Jakarta, Juli 2004
Aku menangis sejadi-jadinya saat tiba di rumah.
Mama pun mengiyakan bahwa memang Reza dan keluarganya akan pindah rumah. Katanya pada rapat terbatas bersama dewan direksi dan manajer di perusahaan Ayah Reza, ia akan meninggalkan Jakarta untuk lima-sepuluh-tahun ke depan.
Ayahnya Reza bahkan sudah mengangkat direktur operasional baru yang akan bertanggung jawab atas seluruh kegiatan di kantor Jakarta. Itu berarti benar kata Tita, bahwa Reza sudah tidak akan lagi kutemukan.
Akhir pekan yang seharusnya menjadi masa yang menyenangkan, kini semuanya sirna. Hujan yang turun membasahi tanah Jakarta seolah-olah menitipkan segenap elegi; sama seperti hati ini yang begitu nestapa.
Ada hal yang menjadi permasalahan besar bagiku.
Alexandra tidak membalas satu pun pesan singkatku.
Mama juga tidak mengetahui perihal apa pun tentang keluarga Alexandra. Katanya sudah sejak awal libur kemarin mereka tidak bertegur sapa.
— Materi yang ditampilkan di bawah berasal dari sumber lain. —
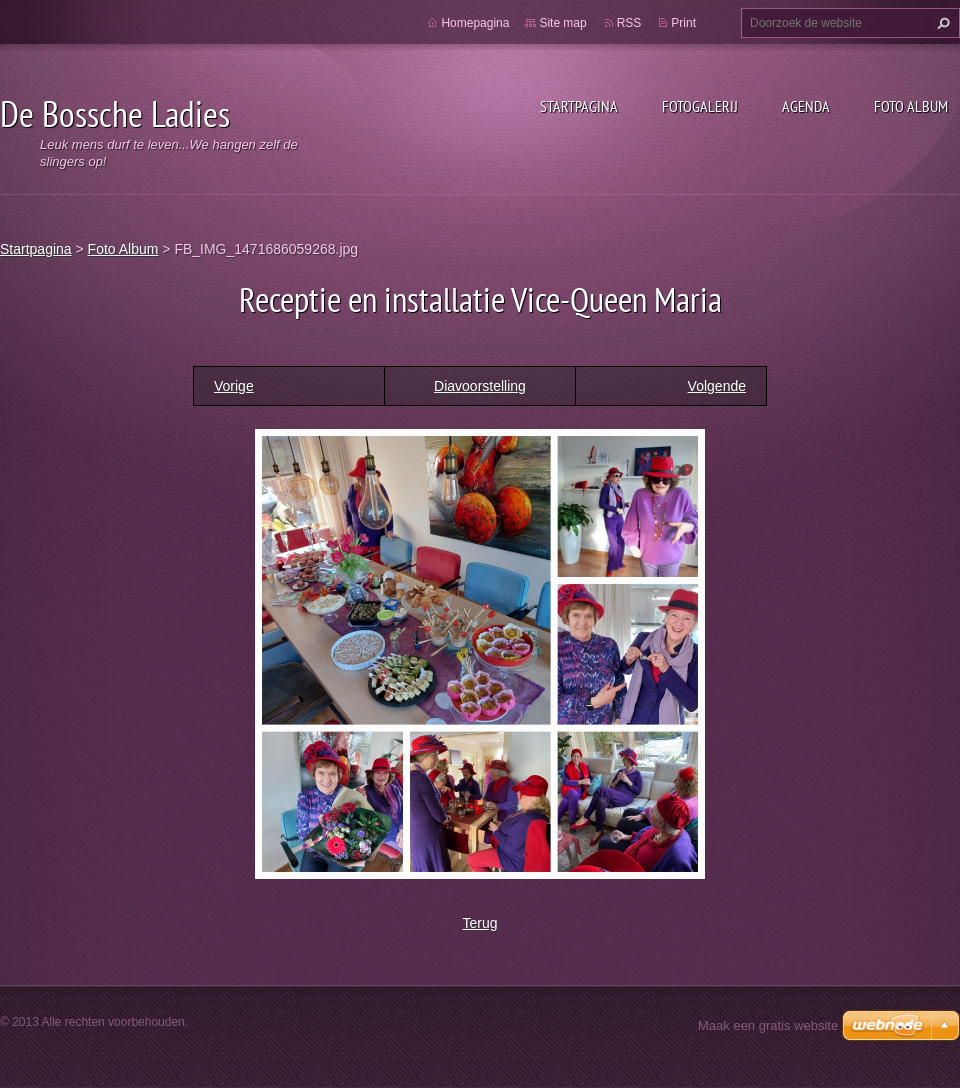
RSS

Dadaku terasa begitu sesak bersama dengan angan yang berhamburan tentang deretan skenario sendu tentang Reza dan Alexandra. Mereka bisa saja bertemu di belakang dan mengait janji untuk meneruskan studi di tempat lain.
Jauh dari hatiku; jauh dari ini semua.
Lagi-lagi aku harus menyerah dengan ini semua.
Segalanya terasa tidak mungkin lagi kupertahankan.
Ingin rasanya aku mengakhiri ini semua. Meninggalkan dunia yang fana bersama dengan rasa hampa yang terus saja menggerogoti kepercayaan diri. Tidak kuat lagi rasanya masih menghela napas tanpa ada kepastian hati.
Aku ingin pergi dari kehampaan ini.
Akan tetapi, setiap kali aku ingin memulai, bayangan Mama selalu saja menggagalkan ini semua. Aku tidak ingin menambah kesedihan Mama atas ini semua. Aku harus bisa menjadi anak yang membanggakan.
Ahad sore, Tita tiba-tiba datang ke rumah. Ia tampak gusar tentang hilangnya Reza. Mama tampak mengetahui itu, mungkin air wajah kami tidak bisa membohongi bahwa hilangnya Reza sudah banyak mengubah hidup ini.
“Gue boleh gak nginep di sini?” tanya Tita saat kami sudah di kamar.
“Terus besok gimana?”
Ia menunjukkan tas di punggung dengan memutar sedikit tubuhnya. “Gue udah bawa baju buat besok. Soalnya Mama gak ada di rumah, Papa juga pasti cuma marah-marah mulu.”
Aku menghela napas. “Biasanya kalo gini lo ke Reza?”
Ia mengangguk. “Alila biasanya nemenin gue. Karena gak setiap gue ke sana Eza juga ada di rumah.”
Aku sedikit terkejut mendengar kenyataan itu.
“Berarti, biarpun lo ke sana, lo gak selalu ketemu Reza?”
Ia menggeleng. “Kadang dia cuek di kamarnya, gue cuma ketemu sama Alila. Gue tahu, dia emang sengaja lakuin itu biar gue bisa lebih kuat. Tapi, gue gak boong kalo sekarang gue butuh dia.”
“Gue juga sama, Ta.”
Ia tersenyum, tampak tidak terkejut dengan pengakuanku barusan. Ia bahkan mendekapku, menimbulkan perasaan yang sedikit menenangkan akan ini semua.
“Jujur, gue juga ngerasa hampa,” kataku saat Tita melepas dekapan ini. “Tapi, gue gak berani melangkah.”